What is required:
Format the part of the data below that opens with the line containing "Given: Expand the CMS submenu chevron" and closes with the line containing "Action: tap(992, 96)", including both of those lines, as a JSON list of strings. Use one string per line and omit blank lines.

Data supplied:
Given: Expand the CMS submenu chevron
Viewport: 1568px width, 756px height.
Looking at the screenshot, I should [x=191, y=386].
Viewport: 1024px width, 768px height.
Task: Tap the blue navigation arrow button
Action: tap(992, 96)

==

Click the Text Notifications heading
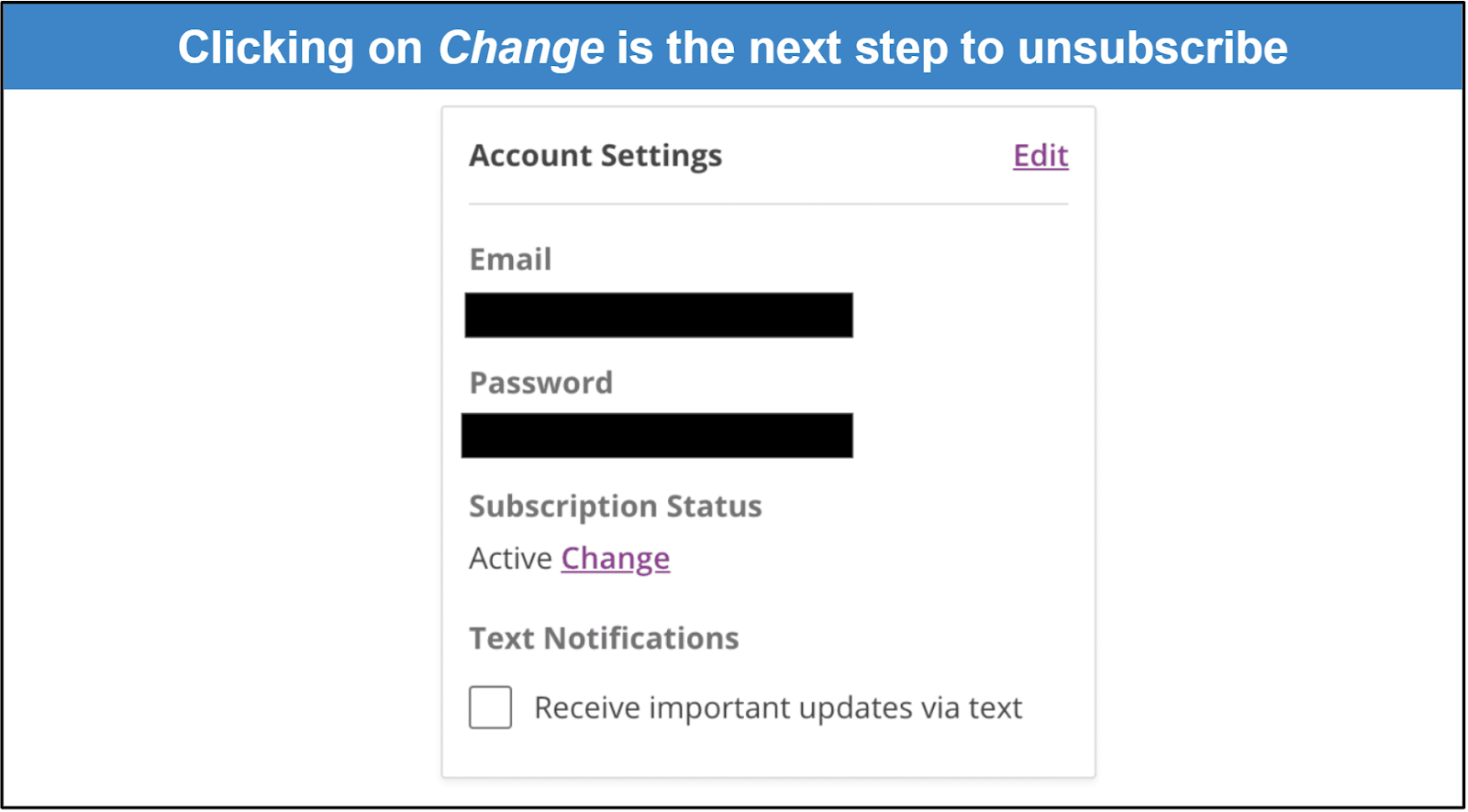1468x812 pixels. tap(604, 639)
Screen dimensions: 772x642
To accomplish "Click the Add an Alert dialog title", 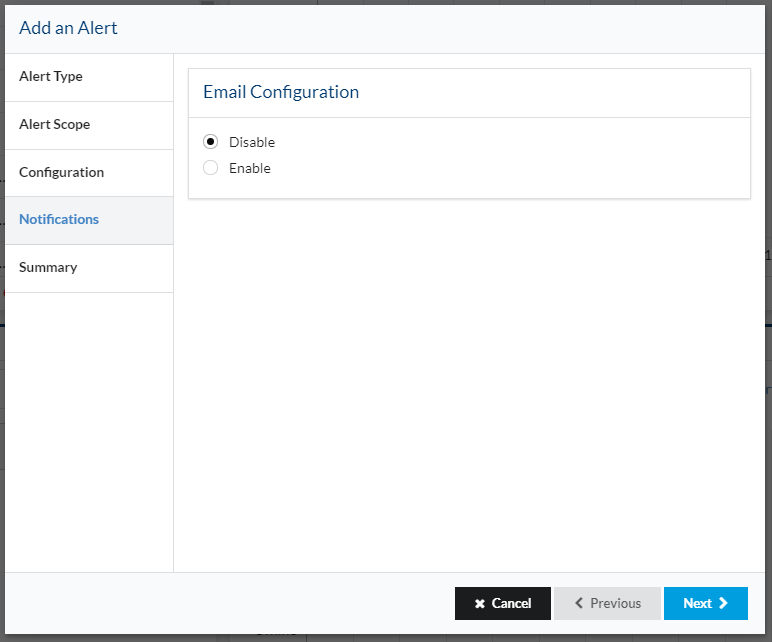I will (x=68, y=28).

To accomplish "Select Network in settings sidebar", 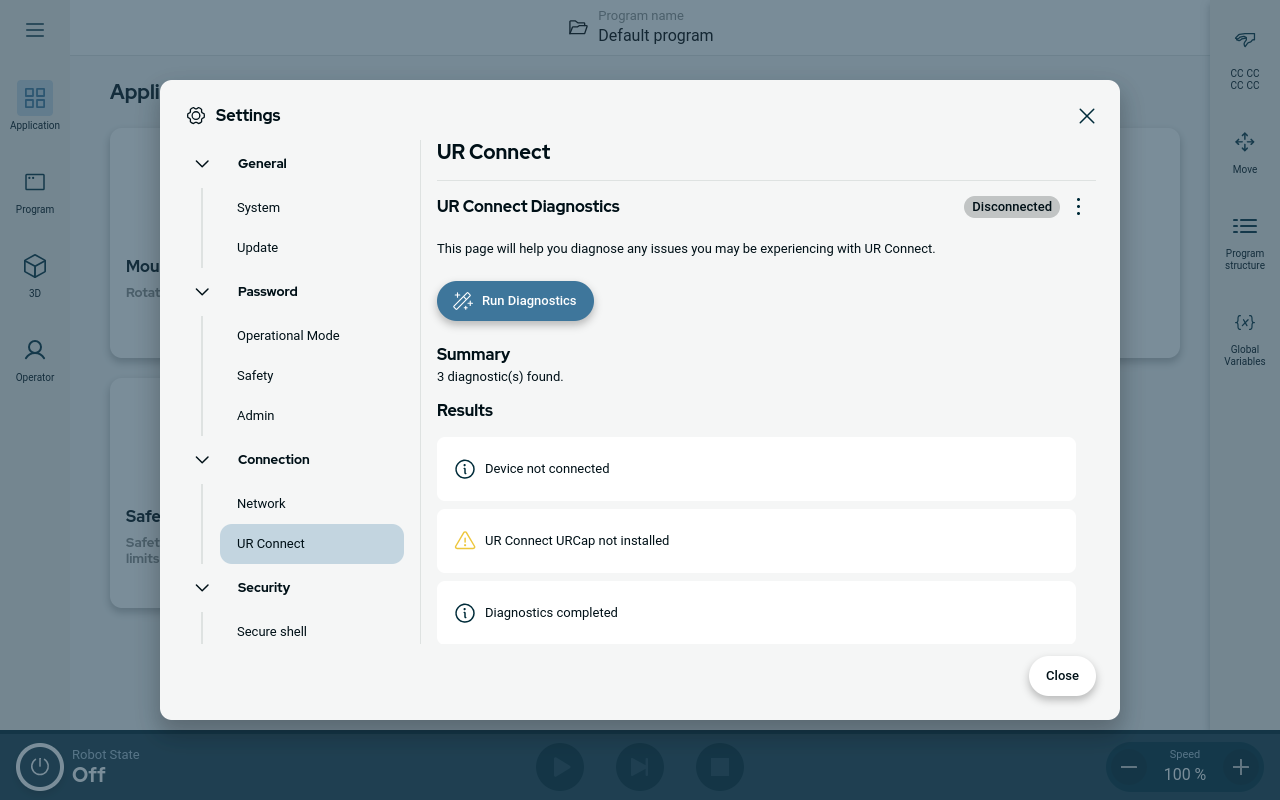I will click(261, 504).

==

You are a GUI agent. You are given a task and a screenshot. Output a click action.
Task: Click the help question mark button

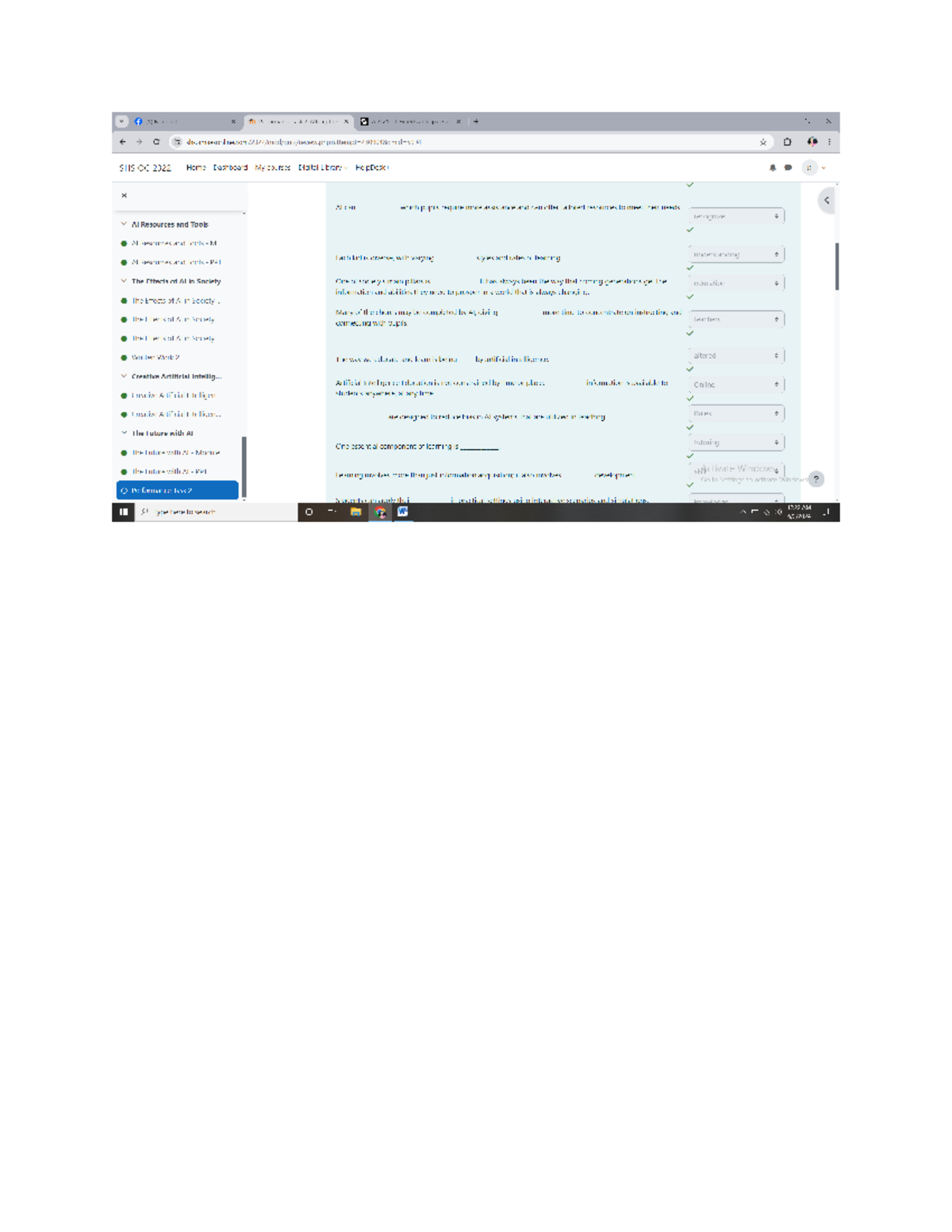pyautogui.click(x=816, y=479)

Answer in full:
[
  "Given: Expand the CMS submenu chevron",
  "Viewport: 1568px width, 756px height.",
  "Looking at the screenshot, I should [x=191, y=386].",
  "Viewport: 1024px width, 768px height.",
  "Task: Tap the blue navigation arrow button",
  "Action: tap(992, 96)"
]